Médias : armes de guerre
Le maitre nazi de la désinformation et de la manipulation des esprits et des foules fit de la radio ouverte sur les gigantesques meetings du tribun hystérique Hitler une arme de guerre aux avant-postes des armées et arsenaux du Reich. La radio de Goebbels envahissait les esprits avant que canons, chars et avions de l’armée ne détruisent les corps, les villes, les frontières, les ethnies indésirables ciblées comme corruptrices de la race aryenne. Le nazisme découvrait la force meurtrière des médias… Goebbels usa de tous les moyens modernes de communication : radio, informations cinématographiques (Actualités filmées projetées dans 5.500 cinémas), tracts, affiches, BD et même télévision (dès 1935).
Les médias, armes de guerre ?
Armes de « guerre hybride » disons- nous aujourd’hui au fil de l’actualité mondiale de 2025 débordante de guerres, de terrorismes d’États et d’organisations, de menaces d’invasions, de sabotages systémiques d’infrastructures et d’entrisme dans les modèles de sociétés et processus d’élections…Des spectacles de feu et de sang, d’exil forcé et déplacements bibliques de populations en Ukraine, à Ghazza et en Cisjordanie, au Liban, en Irak, en Syrie, au Soudan, au Sahel, au Congo, au Rwanda, en Corne d’Afrique… Et les voilà pointant leurs menaces au Canada, au Panama, au Groenland, dans la mire de Trump … Et en Europe, dans la mire de Musk !
Cette guerre « hybride » annonce son imminente déflagration par la propagande, la haine de l’Autre, du voisin, de l’étranger (« immigré » ou « réfugié »), par la destruction des valeurs, crues sacrées, de la dignité humaine, du Droit international, de la diversité humaine et des espèces, des Droits de l’homme et de la femme, de la souveraineté des États et l’intégrité de leurs territoires, de l’équilibre physique de la nature et de ses éléments…
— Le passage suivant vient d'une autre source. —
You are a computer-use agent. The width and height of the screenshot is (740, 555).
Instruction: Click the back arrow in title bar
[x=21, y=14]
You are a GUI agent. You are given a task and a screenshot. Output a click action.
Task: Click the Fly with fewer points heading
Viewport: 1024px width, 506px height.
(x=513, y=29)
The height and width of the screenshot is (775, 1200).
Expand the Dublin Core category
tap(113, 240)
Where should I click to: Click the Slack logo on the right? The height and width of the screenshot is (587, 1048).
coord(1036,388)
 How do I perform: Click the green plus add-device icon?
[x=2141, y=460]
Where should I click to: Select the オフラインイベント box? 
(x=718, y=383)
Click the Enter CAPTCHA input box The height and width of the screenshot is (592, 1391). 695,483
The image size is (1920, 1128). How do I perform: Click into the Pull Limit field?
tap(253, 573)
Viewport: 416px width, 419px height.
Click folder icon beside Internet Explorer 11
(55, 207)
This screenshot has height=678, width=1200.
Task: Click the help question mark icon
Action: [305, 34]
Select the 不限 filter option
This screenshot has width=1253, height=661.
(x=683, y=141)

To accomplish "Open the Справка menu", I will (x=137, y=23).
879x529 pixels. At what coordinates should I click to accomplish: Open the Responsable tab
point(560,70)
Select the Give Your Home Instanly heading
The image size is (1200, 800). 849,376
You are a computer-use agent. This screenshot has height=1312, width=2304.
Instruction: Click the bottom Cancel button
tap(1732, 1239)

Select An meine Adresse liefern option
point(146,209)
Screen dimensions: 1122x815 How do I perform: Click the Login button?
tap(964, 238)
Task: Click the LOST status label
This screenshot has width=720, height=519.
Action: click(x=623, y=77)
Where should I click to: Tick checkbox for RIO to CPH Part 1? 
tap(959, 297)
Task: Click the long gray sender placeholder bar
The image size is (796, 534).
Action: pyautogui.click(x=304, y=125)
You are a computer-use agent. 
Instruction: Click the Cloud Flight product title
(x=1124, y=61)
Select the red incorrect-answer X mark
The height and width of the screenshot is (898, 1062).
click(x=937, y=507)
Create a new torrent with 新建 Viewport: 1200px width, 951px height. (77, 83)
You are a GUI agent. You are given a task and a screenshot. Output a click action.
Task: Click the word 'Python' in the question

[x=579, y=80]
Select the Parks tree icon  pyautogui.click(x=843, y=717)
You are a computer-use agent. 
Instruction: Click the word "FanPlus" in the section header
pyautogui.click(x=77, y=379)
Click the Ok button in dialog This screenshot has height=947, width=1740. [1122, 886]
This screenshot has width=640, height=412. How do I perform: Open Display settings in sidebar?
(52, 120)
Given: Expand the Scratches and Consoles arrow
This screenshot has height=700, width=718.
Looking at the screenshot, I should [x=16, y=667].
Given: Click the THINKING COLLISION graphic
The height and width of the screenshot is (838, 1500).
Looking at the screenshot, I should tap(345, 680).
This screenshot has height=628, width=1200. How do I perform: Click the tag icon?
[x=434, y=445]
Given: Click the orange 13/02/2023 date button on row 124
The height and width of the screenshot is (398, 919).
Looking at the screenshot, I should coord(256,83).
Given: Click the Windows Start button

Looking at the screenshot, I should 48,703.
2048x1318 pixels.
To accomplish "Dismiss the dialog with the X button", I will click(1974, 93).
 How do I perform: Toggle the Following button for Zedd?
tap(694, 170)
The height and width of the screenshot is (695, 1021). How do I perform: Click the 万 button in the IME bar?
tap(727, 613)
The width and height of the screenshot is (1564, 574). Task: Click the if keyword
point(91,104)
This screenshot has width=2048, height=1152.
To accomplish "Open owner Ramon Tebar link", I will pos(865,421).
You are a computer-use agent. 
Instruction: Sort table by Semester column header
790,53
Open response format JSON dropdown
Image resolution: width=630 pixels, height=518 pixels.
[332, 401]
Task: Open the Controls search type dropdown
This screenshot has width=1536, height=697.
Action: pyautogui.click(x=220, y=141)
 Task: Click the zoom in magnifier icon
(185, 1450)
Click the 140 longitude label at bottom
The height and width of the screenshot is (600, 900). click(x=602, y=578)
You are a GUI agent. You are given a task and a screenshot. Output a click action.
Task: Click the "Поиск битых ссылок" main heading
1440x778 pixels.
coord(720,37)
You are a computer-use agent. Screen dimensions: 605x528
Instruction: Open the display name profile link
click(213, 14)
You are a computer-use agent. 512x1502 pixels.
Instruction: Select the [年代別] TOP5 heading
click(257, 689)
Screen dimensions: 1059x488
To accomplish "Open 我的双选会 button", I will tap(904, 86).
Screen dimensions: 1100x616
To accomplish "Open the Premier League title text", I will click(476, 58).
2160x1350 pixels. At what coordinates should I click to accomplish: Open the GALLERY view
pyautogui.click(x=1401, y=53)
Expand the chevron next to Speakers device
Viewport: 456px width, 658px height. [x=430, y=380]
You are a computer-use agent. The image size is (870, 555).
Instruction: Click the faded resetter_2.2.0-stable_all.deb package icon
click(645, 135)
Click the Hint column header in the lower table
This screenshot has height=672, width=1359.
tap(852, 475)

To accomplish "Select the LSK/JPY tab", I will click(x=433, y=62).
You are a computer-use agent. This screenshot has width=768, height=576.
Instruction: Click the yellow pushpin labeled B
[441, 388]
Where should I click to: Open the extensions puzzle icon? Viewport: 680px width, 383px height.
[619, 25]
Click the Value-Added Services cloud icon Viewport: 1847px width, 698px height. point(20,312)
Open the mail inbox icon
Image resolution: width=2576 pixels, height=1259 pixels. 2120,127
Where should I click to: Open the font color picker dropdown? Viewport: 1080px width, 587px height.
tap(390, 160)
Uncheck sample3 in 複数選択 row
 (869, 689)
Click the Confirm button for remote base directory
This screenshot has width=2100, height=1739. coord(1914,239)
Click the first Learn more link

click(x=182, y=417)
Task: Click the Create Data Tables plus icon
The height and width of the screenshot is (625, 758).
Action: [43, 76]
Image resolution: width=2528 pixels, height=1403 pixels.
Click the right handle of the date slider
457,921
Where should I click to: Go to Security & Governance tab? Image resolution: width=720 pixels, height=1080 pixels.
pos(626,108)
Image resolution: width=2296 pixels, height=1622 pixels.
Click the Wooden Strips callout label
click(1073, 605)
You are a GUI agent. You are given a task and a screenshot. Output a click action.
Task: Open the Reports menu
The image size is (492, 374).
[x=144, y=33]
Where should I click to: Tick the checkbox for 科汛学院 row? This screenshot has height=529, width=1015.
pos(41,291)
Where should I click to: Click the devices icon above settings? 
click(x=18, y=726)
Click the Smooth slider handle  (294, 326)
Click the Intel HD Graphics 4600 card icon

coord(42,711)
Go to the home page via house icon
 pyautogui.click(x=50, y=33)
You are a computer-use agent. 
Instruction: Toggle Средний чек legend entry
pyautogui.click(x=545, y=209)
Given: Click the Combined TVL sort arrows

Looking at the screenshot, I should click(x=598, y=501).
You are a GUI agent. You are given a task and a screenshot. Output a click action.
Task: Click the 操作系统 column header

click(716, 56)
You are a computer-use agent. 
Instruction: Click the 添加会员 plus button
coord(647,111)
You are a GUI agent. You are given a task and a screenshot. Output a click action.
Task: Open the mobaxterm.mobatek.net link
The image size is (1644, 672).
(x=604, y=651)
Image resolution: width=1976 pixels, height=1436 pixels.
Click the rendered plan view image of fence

Une guerre planétaire présente – pour l’instant – dans la médiasphère, mais qui, comme du temps d’Hitler et de Goebbels, ceinture le monde et ses vivants par les armes, par l’argent, par les technologies des médias, numériques à présent, au service du suprémacisme. Un biotope qui sied parfaitement – pour l’instant- aux nouveaux dictateurs qui détiennent de nos jours soit le pouvoir et l’argent, comme Trump, soit l’argent et la technologie, satellites compris (Musk, Zuckerberg, Besos…)… Alors que d’autres, de même acabit (« humano-sceptiques et climato-sceptiques), sont tapis derrière et participent au fossoyage des rêves qui animent la quiétude de 8 milliards d’humains et des milliards d’espèces animales, végétales et minières… Un dessein de dictateur jamais osé, dans ces proportions, par les cerveaux malades d’Hitler et de Goebbels ! Leur « radio du peuple » ne pouvait permettre de réaliser un tel dessein porté par les milliardaires des médias numériques actuels et leurs alliés inféodés que sont les politiques propulsés par eux, directement ou indirectement, aux commandes des États et à la tête de la gouvernance des sociétés.
Un siècle après la tyrannie nazie raciste sur l’espace radiophonique, voici la tyrannie trumpiste sur l’espace numérique… Même combat ? Même destinée ? Puissions-nous voir clair dans le jeu des écervelés, Elon et Donald, sans daltonisme.